Hyper-SD / README.md

Update README.md (#57)

52d483a verified over 1 year ago

20.2 kB

	---
	library_name: diffusers
	inference: false
	tags:
	- lora
	- text-to-image
	- stable-diffusion
	- flux
	base_model: black-forest-labs/FLUX.1-dev
	---

	# Hyper-SD
	Official Repository of the paper: [Hyper-SD](https://arxiv.org/abs/2404.13686).

	Project Page: https://hyper-sd.github.io/

	![](./hypersd_tearser.jpg)


	## News🔥🔥🔥

	* Aug.26, 2024. 💥💥💥 Our 8-steps and 16-steps FLUX.1-dev-related LoRAs are available now! We recommend LoRA scales around 0.125 that is adaptive with training and guidance scale could be kept on 3.5. Lower step LoRAs would be coming soon. 💥💥💥
	* Aug.19, 2024. SD3-related CFG LoRAs are available now! We recommend setting guidance scale to 3.0/5.0/7.0 at 4/8/16-steps. Don't forget to fuse lora with a relatively small scale (e.g. 0.125 that is adaptive with training) before inference with diffusers. Note that 8-steps and 16-steps LoRA can also inference on a little bit smaller steps like 6-steps and 12-steps, respectively. Hope to hear your feedback, FLUX-related models will be coming next week.
	* May.13, 2024. The 12-Steps CFG-Preserved [Hyper-SDXL-12steps-CFG-LoRA](https://huggingface.co/ByteDance/Hyper-SD/blob/main/Hyper-SDXL-12steps-CFG-lora.safetensors) and [Hyper-SD15-12steps-CFG-LoRA](https://huggingface.co/ByteDance/Hyper-SD/blob/main/Hyper-SD15-12steps-CFG-lora.safetensors) is also available now(support 5~8 guidance scales), this could be more practical with better trade-off between performance and speed. Enjoy!
	* Apr.30, 2024. Our 8-Steps CFG-Preserved [Hyper-SDXL-8steps-CFG-LoRA](https://huggingface.co/ByteDance/Hyper-SD/blob/main/Hyper-SDXL-8steps-CFG-lora.safetensors) and [Hyper-SD15-8steps-CFG-LoRA](https://huggingface.co/ByteDance/Hyper-SD/blob/main/Hyper-SD15-8steps-CFG-lora.safetensors) is available now(support 5~8 guidance scales), we strongly recommend making the 8-step CFGLora a standard configuration for all SDXL and SD15 models!!!
	* Apr.28, 2024. ComfyUI workflows on 1-Step Unified LoRA 🥰 with TCDScheduler to inference on different steps are [released](https://huggingface.co/ByteDance/Hyper-SD/tree/main/comfyui)!
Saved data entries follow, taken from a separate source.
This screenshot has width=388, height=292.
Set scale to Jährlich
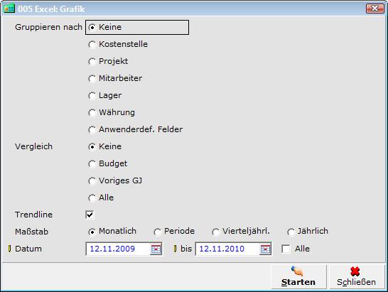coord(308,232)
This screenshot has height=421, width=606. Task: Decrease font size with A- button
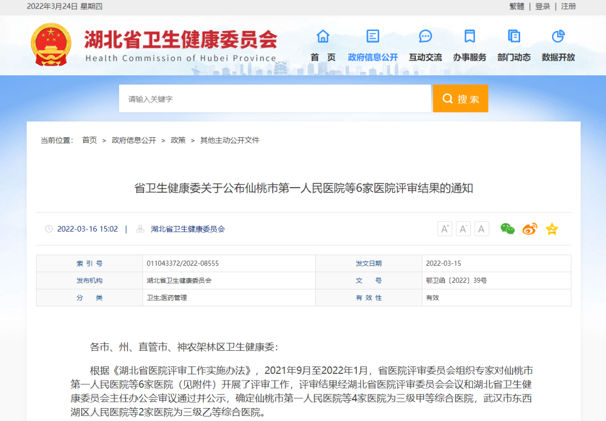coord(463,229)
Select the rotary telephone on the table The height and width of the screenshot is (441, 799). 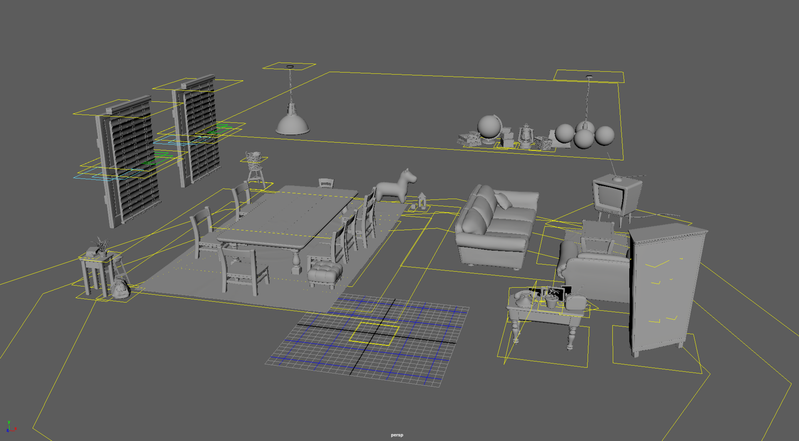coord(523,298)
Remember to install ⭕️ [ComfyUI-TCD](https://github.com/JettHu/ComfyUI-TCD) in your `ComfyUI/custom_nodes` folder!!! You're encouraged to adjust the eta parameter to get better results 🌟!
	* Apr.26, 2024. Thanks to @[Pete](https://huggingface.co/pngwn) for contributing to our [scribble demo](https://huggingface.co/spaces/ByteDance/Hyper-SD15-Scribble) with larger canvas right now 👏.
	* Apr.24, 2024. The ComfyUI [workflow](https://huggingface.co/ByteDance/Hyper-SD/blob/main/comfyui/Hyper-SDXL-1step-Unet-workflow.json) and [checkpoint](https://huggingface.co/ByteDance/Hyper-SD/blob/main/Hyper-SDXL-1step-Unet-Comfyui.fp16.safetensors) on 1-Step SDXL UNet ✨ is also available! Don't forget ⭕️ to install the custom [scheduler](https://huggingface.co/ByteDance/Hyper-SD/tree/main/comfyui/ComfyUI-HyperSDXL1StepUnetScheduler) in your `ComfyUI/custom_nodes` folder!!!
	* Apr.23, 2024. ComfyUI workflows on N-Steps LoRAs are [released](https://huggingface.co/ByteDance/Hyper-SD/tree/main/comfyui)! Worth a try for creators 💥!
	* Apr.23, 2024. Our technical report 📚 is uploaded to [arXiv](https://arxiv.org/abs/2404.13686)! Many implementation details are provided and we welcome more discussions👏.
	* Apr.21, 2024. Hyper-SD ⚡️ is highly compatible and work well with different base models and controlnets. To clarify, we also append the usage example of controlnet [here](https://huggingface.co/ByteDance/Hyper-SD#controlnet-usage).
	* Apr.20, 2024. Our checkpoints and two demos 🤗 (i.e. [SD15-Scribble](https://huggingface.co/spaces/ByteDance/Hyper-SD15-Scribble) and [SDXL-T2I](https://huggingface.co/spaces/ByteDance/Hyper-SDXL-1Step-T2I)) are publicly available on [HuggingFace Repo](https://huggingface.co/ByteDance/Hyper-SD).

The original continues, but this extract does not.